[Stated goal] Retype, word for word, the part of the networking article below that opens with the words containing "Just because VMware" and closes with "and microservice support.".

[Extract]
-*-

There are some players introducing at least a piece of this approach.  Apstra has intent-based infrastructure, for example, and EnterpriseWeb has a representational modeling approach that facilitates onboarding VNFs through a kind of “virtual container”.  Modeling languages/tools like those based on OASIS could also be used to define both the “virtual container” and “IM” pieces of the model, and also to structure the hierarchy that I think is essential to a complete implementation.

NFV has evolved under market pressure, but the pace of accepting early and obvious limitations seems much slower than necessary.  I’ve been a part of these discussions for five years now, and we’re still just coming around to the obvious.  Vendors may be moving faster than bodies, even than open-source groups.  Even with the disappointing progress of architectural thinking, we see some examples of new-think across the board.  This can all be done, in short, and if it were, it might help not only dealing with the NFV bugaboo of integration, but also get NFV thinkers thinking in the right direction about what virtualization means.

The First Application-Side View of Logical Networking Emerges

The first explicit example of how logical networking could change everything just came along.  VMware announced its own approach to that goal with Virtual Cloud Network, and it also demonstrates that SDN can be a player in logical networking as much as SD-WAN.  In fact, the speed at which VMware has jumped into the space could mean that SDN-and-data-center players will take an early lead.

VMware’s approach is based on the theme that “Apps and data are living in a lot of different places on top of virtual infrastructure”, which means that virtualization of resources is a critical driver in changing the perspective of networking to something more “logical”.  The old model, which I call “facility networking” because it networks sites, is being supplanted by a model of a “flexible, programmable, network fabric….”  This is exactly the right way to frame the transformation for a data center vendor; focus on what you’re already doing.

Virtual Cloud Network is a software-hosted fabric that creates a service/application network through NSX-based overlay technology.  It can follow a resource anywhere, including public cloud, multi-cloud, private data center, edge computing, feature/NFV hosting, vendor hosting, device hosting, you name it.  The idea is to have a software-based agent element that can be incorporated in anything that offers data or feature hosting.

Just because VMware is focusing Virtual Cloud Network on what VMware does, which is host stuff and connect data center resources, doesn’t mean it’s not an advance.  They are taking a very bold an important step by making application networks (which are “logical networks” in my terms) explicit.  Everything gets connected by an application network, and because applications are the information hub of everything, that network defines the access to all information, which is what VMware means when they say they offer “intrinsic security”.  Data center connectivity is enhanced with Virtual Cloud Network, including new public cloud partner support, explicit union of “cloud hosting” and “virtual function hosting”, and container and microservice support.

-*-

[Dataset content]
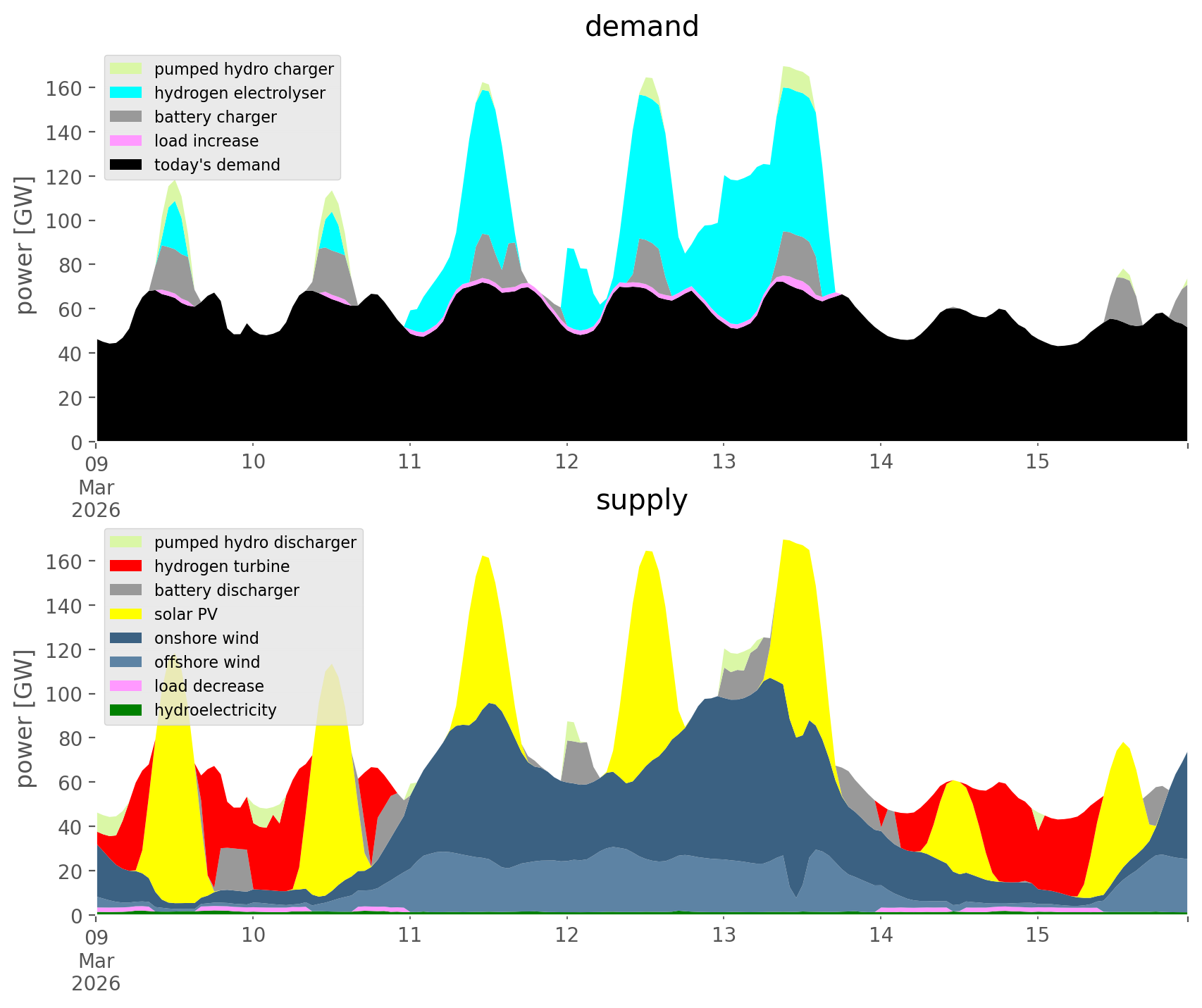1202x1008 pixels.
Task: Click the pink load increase legend swatch
Action: [127, 141]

-*-

[Problem solution]
Just because VMware is focusing Virtual Cloud Network on what VMware does, which is host stuff and connect data center resources, doesn’t mean it’s not an advance.  They are taking a very bold an important step by making application networks (which are “logical networks” in my terms) explicit.  Everything gets connected by an application network, and because applications are the information hub of everything, that network defines the access to all information, which is what VMware means when they say they offer “intrinsic security”.  Data center connectivity is enhanced with Virtual Cloud Network, including new public cloud partner support, explicit union of “cloud hosting” and “virtual function hosting”, and container and microservice support.